The auto insurance industry assigns a level of risk to drivers based on a number of factors, such as age, gender, location and background. Unfortunately for teenage males, they have among the highest car insurance rates. Insurance companies view them as a greater risk than girls of the same age, or older, more experienced drivers.
Age and Gender
The insurance industry assigns a higher level of risk to male drivers under the age of 25 that increases the younger the driver. At 18, a male driver may have slightly lower costs than a 16 year old. However, teenage males will pay higher premiums than females. For example, the Rocky Mountain Insurance Information Association cited an insurance quote based on a male and female teenager driving a 2003 Honda. The RMIIA found that a teenage male residing in Pueblo, Colorado would pay $1,101 for a six-month policy, while a newly licensed female teenager would pay $898. In 2010, a Wall Street Journal article reported that State Farm said it charges approximately 40 percent more for boys than girls. Young people have yet to accrue the lower-risk benefits that are associated with adulthood, such as marriage and an established driving record.
Other Risk Factors
Aside from age and gender, some other variables come into play in determining how high your teenage son's insurance rates will be. For example, if he resides in a city as opposed to a suburban or rural area, rates may increase because cities generally have higher crime. The type of car he drives plays into determining costs as well. A flashier, faster sports car or one that costs a lot to repair will raise costs more than a sedan. In an interview with MSN Autos, Bob Hunter, director of insurance for the Consumer Federation of America, said his family opted for an older car for their teenage son, which kept the insurance at $300 a year rather than $700 for a newer car.

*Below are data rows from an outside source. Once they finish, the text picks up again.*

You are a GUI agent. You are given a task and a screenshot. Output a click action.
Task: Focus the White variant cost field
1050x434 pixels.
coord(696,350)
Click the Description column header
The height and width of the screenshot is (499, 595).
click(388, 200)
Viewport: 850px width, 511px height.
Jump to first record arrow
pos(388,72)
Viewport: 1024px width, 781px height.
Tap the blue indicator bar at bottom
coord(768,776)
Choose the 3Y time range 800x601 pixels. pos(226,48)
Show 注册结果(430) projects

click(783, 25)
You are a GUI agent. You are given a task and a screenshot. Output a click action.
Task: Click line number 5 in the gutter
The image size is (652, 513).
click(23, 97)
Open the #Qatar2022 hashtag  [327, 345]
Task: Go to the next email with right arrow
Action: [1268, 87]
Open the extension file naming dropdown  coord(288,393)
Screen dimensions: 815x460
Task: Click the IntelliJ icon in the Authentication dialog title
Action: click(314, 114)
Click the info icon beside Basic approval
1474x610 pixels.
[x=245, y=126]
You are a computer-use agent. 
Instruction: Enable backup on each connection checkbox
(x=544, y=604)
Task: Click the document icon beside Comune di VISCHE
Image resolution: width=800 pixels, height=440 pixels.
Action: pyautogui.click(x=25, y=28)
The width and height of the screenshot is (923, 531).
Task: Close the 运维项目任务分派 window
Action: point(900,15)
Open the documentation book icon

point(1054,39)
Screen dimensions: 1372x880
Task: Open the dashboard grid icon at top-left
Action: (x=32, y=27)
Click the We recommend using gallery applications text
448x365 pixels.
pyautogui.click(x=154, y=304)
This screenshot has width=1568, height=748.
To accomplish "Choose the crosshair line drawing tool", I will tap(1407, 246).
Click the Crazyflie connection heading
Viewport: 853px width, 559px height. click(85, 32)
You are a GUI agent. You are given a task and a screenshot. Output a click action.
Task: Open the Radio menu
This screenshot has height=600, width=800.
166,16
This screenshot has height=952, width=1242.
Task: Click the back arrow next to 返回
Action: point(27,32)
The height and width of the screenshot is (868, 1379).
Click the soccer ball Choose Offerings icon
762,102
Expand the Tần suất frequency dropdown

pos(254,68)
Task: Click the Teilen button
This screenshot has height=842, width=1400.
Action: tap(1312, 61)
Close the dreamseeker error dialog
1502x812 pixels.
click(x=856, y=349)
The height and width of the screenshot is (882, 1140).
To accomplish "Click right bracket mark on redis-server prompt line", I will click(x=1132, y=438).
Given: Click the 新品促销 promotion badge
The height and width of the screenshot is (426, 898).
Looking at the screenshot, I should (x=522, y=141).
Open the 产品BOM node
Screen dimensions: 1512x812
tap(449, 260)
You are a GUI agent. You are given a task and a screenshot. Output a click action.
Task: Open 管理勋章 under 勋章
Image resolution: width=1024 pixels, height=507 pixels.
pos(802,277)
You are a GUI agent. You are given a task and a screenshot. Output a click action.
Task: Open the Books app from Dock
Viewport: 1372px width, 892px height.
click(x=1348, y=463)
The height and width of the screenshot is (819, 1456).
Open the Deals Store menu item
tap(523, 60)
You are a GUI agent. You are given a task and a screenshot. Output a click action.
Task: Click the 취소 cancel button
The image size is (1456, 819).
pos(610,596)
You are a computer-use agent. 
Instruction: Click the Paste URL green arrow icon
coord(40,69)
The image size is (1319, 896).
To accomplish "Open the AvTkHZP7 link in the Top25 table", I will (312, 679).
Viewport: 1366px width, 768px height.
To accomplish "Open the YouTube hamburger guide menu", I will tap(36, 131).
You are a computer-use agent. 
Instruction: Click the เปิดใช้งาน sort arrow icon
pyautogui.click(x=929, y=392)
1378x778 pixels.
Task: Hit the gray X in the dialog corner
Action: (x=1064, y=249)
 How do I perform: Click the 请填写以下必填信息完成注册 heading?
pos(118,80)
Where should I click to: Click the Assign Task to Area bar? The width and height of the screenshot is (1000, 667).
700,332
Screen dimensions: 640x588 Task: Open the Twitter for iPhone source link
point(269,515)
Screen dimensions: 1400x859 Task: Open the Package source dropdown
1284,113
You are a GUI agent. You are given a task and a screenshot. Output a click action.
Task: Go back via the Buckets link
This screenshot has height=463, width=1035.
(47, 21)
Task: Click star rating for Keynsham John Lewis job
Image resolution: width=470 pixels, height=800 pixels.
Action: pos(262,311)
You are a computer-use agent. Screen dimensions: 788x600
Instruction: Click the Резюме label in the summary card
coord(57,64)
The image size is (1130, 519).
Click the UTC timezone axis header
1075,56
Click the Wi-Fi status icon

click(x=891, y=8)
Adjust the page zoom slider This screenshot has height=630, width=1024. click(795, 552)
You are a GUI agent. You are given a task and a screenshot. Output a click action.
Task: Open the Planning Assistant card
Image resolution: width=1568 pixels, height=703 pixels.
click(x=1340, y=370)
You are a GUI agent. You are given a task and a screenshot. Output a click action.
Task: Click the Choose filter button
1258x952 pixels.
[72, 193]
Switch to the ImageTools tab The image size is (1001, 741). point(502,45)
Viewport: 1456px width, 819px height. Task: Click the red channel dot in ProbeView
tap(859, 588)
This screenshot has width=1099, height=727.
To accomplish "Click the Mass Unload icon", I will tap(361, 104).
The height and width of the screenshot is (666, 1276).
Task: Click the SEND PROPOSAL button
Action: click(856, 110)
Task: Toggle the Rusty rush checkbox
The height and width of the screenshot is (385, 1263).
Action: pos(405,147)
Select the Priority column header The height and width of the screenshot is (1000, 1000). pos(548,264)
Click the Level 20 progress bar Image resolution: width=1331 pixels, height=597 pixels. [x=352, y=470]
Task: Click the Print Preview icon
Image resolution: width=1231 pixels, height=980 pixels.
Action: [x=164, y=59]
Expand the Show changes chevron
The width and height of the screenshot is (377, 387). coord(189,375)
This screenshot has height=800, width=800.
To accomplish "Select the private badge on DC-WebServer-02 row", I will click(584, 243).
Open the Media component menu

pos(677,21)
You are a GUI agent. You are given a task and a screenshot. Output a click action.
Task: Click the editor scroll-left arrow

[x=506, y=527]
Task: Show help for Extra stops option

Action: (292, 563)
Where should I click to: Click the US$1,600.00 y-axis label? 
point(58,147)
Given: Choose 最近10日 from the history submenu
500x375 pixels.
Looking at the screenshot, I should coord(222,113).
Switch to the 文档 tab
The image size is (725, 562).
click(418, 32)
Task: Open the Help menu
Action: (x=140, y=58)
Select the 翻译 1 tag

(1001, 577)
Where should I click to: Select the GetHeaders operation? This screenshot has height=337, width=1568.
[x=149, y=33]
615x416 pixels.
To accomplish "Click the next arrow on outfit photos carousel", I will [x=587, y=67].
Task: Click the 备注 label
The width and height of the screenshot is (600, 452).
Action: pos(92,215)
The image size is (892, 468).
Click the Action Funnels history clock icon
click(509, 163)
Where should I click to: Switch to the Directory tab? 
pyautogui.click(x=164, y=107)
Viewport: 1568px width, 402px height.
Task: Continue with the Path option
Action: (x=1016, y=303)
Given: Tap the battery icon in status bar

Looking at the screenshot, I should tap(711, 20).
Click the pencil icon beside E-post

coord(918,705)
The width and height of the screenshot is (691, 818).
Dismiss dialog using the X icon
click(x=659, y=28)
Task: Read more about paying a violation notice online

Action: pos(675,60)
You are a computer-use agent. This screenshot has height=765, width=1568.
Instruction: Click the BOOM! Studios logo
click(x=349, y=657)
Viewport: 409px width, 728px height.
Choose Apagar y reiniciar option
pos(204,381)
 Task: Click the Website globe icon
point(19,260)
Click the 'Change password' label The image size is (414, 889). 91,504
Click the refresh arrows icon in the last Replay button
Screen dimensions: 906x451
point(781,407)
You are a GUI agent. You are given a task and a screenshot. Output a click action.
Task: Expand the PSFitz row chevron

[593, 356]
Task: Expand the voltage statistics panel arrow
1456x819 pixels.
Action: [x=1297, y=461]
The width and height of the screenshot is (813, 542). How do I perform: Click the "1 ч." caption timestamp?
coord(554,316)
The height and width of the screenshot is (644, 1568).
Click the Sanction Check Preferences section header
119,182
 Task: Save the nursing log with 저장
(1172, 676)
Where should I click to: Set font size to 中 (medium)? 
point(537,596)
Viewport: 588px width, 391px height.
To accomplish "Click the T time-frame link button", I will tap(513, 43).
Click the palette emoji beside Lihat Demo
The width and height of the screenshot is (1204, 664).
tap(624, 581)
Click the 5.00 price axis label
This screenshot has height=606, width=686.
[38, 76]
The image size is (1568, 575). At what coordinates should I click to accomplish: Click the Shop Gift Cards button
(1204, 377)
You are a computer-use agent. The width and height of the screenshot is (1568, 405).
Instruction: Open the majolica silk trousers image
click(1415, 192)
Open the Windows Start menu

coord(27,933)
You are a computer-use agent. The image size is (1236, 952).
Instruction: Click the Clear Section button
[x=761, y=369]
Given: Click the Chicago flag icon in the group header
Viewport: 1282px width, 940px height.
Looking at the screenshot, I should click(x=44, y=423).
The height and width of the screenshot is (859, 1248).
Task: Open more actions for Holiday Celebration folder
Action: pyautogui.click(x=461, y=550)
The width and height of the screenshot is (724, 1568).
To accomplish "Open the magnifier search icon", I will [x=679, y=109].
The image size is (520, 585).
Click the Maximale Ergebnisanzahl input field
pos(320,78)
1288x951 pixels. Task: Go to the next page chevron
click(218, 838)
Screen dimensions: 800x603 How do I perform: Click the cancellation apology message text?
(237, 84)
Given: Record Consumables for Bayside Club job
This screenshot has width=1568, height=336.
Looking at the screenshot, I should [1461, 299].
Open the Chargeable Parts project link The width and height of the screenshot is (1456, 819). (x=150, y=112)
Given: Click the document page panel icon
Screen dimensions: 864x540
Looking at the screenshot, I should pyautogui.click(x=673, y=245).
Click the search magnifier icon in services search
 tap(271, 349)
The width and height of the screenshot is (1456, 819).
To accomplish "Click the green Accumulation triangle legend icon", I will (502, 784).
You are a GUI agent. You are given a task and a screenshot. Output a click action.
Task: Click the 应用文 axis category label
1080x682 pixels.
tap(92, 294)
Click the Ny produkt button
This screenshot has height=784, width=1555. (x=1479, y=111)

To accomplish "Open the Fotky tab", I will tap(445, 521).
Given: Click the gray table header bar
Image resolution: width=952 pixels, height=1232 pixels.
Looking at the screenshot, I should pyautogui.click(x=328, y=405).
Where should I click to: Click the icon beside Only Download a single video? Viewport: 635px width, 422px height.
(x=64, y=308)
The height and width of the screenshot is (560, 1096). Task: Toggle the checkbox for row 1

Regardless of gender, good students maintaining a "B" average or above will often earn discounts for car insurance, usually saving 10 to 15 percent. The discount is based on the concept that teenagers who do well in school are more diligent and a lower risk than high school dropouts or poor students. Taking a course in safe driving can also help earn lower rates. Lastly, the longer your 18-year-old goes without a ticket or accident, the lower the rates will be, based on a good driver discount.
If possible, a teenager should remain on the parents' insurance policy for as long as possible. Though the costs may be double for the parents if the child is on the policy, the costs are much greater for the teenager on his own. In addition to an established policy, parents may have other factors that lower rates overall, such as a multi-line discount if they have homeowners insurance with the same company.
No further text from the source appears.